_PROBLEM_
Filter these entries down to the lines that hold the word "computer", and show each of them.

_RECORDS SUPPLIED_
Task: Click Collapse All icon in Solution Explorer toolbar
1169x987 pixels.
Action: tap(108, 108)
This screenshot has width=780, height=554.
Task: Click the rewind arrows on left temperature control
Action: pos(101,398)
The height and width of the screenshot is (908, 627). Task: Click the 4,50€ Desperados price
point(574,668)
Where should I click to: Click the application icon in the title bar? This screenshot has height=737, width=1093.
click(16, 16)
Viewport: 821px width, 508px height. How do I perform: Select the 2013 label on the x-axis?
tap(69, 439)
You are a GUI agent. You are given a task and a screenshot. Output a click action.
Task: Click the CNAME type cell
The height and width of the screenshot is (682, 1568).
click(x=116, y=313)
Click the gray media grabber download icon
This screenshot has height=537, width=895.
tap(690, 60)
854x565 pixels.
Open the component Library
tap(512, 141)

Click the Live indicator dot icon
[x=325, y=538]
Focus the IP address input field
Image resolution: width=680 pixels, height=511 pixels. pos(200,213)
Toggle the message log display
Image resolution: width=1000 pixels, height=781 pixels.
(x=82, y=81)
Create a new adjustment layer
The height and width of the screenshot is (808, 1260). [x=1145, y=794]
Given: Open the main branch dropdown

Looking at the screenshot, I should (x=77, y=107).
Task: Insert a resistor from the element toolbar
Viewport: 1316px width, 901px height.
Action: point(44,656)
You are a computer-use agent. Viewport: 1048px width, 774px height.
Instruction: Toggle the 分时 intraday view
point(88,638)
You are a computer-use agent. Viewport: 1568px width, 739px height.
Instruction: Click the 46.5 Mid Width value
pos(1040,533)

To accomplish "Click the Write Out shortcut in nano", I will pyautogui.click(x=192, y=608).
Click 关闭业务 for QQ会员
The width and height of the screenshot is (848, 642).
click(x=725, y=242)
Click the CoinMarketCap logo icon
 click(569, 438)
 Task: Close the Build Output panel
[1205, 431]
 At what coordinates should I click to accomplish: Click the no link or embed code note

_RESULT FOR THIS EXERCISE_
You are a computer-use agent. Viewport: 1048px width, 774px height.
You are a computer-use agent. Viewport: 1568px width, 739px height.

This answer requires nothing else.